NCAA, Big 12 confront coronavirus-driven fiscal shortcomings and uncertainty to come

Tribune Content Agency

KANSAS CITY, Mo. — The Big 12 lost $6.6 million in revenue from canceling the men’s and women’s basketball tournaments in Kansas City earlier this month, and the conference could lose $15 million to $18 million worth of resources to distribute to its 10 members.

But although Big 12 Commissioner Bob Bowlsby said he expects other sources of revenue will keep payments to member schools on track this year, “It’s whole new ballgame if we find ourselves not playing football.”

Bowlsby conducted a teleconference with reporters Thursday, two weeks to the day after most major conference tournaments, including the Big 12’s, were canceled due to the COVID-19 coronavirus pandemic. The next day, the NCAA Tournament was canceled, too, and colleges scrambled to refigure their finances.

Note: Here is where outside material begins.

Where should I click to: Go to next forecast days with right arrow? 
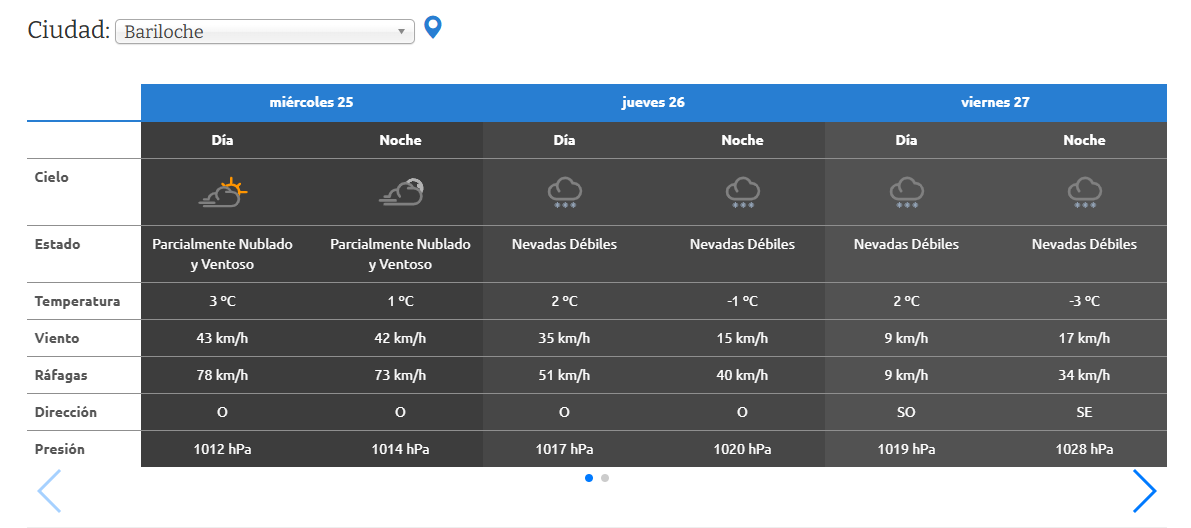(x=1144, y=491)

Without the money-making March Madness taking place this month into April, the NCAA announced it would reduce its direct distribution to Division I conferences and schools from $600 million to $225 million. The Big 12 typically would receive $24 million from that source to distribute. This year it will be about $10 million.

Other sources of revenue, including having a second team participate in the College Football Playoff and conference reserve fund, should bring league distribution to about $40 million per school this year. Last year, the league’s total revenue to schools was $37.4 million.

“For some schools that’s about half of their athletic budget, for others that’s about 20 percent,” Bowlsby said. “It’s not an equal situation.

“But how much we spread the pain and how long the pain lasts is another matter altogether.”

And if the college football season was disrupted or — in a worst-case scenario, canceled — the financial ramifications would be huge.

“It affects everything we do,” Bowlsby said. “It affects the largest part of our TV contract, the largest source of campus revenue, which is live gate. Anything I say regarding finances has to make the assumption we’ll be back to playing football in the fall.

“If that doesn’t happen, the underpinning of what we’ve known as normal goes away and we’ll have major changes to make.”

For now, Bowlsby and the conference aren’t considering those changes, or sharing what they might be. League meetings that will happen by teleconference are scheduled for May.

But he does think about fall sports in different way. Spring football isn’t happening, and preparation by athletes for the 2020 fall season would have to be explored the longer schools aren’t in session and teams aren’t allowed to gather together.

“It used to be football players took a season off or played another sport,” Bowlsby said. “These days kids train seven days a week, 365 days a year and just can’t turn it on and off. … I think there would be a couple of weeks of a transitioning period.”